EXTRACTED INFORMATION:
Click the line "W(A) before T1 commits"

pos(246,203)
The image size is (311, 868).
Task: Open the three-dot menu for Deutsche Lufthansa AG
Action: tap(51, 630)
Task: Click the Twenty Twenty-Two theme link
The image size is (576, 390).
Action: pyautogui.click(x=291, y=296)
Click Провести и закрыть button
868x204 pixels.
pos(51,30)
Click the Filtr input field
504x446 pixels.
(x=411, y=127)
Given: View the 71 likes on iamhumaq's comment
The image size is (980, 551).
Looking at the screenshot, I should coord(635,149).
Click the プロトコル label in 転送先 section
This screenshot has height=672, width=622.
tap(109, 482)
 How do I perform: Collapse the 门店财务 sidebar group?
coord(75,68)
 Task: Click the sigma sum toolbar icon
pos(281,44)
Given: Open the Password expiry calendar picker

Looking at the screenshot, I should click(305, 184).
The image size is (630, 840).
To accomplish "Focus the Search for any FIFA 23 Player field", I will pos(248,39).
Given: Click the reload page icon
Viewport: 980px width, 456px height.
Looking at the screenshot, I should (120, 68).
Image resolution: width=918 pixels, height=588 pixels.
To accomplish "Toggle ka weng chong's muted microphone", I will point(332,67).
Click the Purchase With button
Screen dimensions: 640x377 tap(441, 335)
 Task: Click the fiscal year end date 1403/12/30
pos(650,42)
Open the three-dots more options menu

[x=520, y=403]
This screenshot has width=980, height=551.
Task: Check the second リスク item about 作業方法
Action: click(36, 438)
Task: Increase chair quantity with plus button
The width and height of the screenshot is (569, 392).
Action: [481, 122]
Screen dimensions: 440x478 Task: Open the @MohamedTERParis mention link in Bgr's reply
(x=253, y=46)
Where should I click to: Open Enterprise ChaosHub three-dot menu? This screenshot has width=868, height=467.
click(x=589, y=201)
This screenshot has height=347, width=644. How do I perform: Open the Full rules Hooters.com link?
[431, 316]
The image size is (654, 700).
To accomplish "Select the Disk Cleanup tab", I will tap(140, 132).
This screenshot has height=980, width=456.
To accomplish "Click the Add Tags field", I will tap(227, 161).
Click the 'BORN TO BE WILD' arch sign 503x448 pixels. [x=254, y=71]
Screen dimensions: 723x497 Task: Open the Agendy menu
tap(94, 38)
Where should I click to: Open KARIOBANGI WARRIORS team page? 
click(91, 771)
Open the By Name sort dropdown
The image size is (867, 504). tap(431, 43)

INSTRUCTIONS FOR THE TASK: Final part of the records: return the line that contains "The image size is (630, 840)." and every line after it, exactly, with no other lines added.

TASK ANSWER:
The image size is (630, 840).
To accomplish "Focus the Search for any FIFA 23 Player field", I will pos(248,39).
Given: Click the reload page icon
Viewport: 980px width, 456px height.
Looking at the screenshot, I should (120, 68).
Image resolution: width=918 pixels, height=588 pixels.
To accomplish "Toggle ka weng chong's muted microphone", I will point(332,67).
Click the Purchase With button
Screen dimensions: 640x377 tap(441, 335)
 Task: Click the fiscal year end date 1403/12/30
pos(650,42)
Open the three-dots more options menu

[x=520, y=403]
This screenshot has width=980, height=551.
Task: Check the second リスク item about 作業方法
Action: click(36, 438)
Task: Increase chair quantity with plus button
The width and height of the screenshot is (569, 392).
Action: [481, 122]
Screen dimensions: 440x478 Task: Open the @MohamedTERParis mention link in Bgr's reply
(x=253, y=46)
Where should I click to: Open Enterprise ChaosHub three-dot menu? This screenshot has width=868, height=467.
click(x=589, y=201)
This screenshot has height=347, width=644. How do I perform: Open the Full rules Hooters.com link?
[431, 316]
The image size is (654, 700).
To accomplish "Select the Disk Cleanup tab", I will tap(140, 132).
This screenshot has height=980, width=456.
To accomplish "Click the Add Tags field", I will tap(227, 161).
Click the 'BORN TO BE WILD' arch sign 503x448 pixels. [x=254, y=71]
Screen dimensions: 723x497 Task: Open the Agendy menu
tap(94, 38)
Where should I click to: Open KARIOBANGI WARRIORS team page? 
click(91, 771)
Open the By Name sort dropdown
The image size is (867, 504). tap(431, 43)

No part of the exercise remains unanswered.